Dijital İtibarsızlaş(TIR)ma

Galatasaray Üniversitesi, İşletme Bölümü Arş. Gör. Belgin KAYGAN bu kez DİJİTAL İTİBARSIZLAŞ(TIR)MA meselesine el attı. Başta pazarlama olmak üzere alışılmış iş idaresi sistemlerini alt üst eden dijital devrim özellikle tüketici tarafında oyunun kurallarını kökünden değiştiriyor. Markalar ve üreticilerinin geceleri uykuları kaçıyor. Belgin Kaygan’ın yazısından devam edelim.

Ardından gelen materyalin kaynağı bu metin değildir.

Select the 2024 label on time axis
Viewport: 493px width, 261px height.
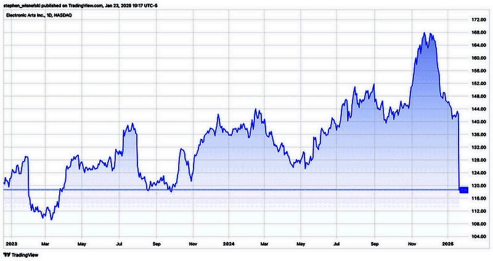pyautogui.click(x=227, y=244)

Dijital çağda oyunun kuralları değişiyor. Tüketicinin sesi artık daha yüksek çıkıyor, yaptırım gücü artıyor, tüketici siyasallaşıyor. İnsanlar sorumlu, duyarlı, bilinçli tüketici olma yolunda hızla ilerliyor. Çevreye ve doğaya zarar veren, etik kuralları ve toplumun duyarlılıklarını göz ardı eden markalar, tüketiciler tarafından tepki topluyor, protesto ediliyor. Tüketiciler sosyal medya aracılığıyla güçlerini birleştirip markalar üstünde baskı yaratabiliyor.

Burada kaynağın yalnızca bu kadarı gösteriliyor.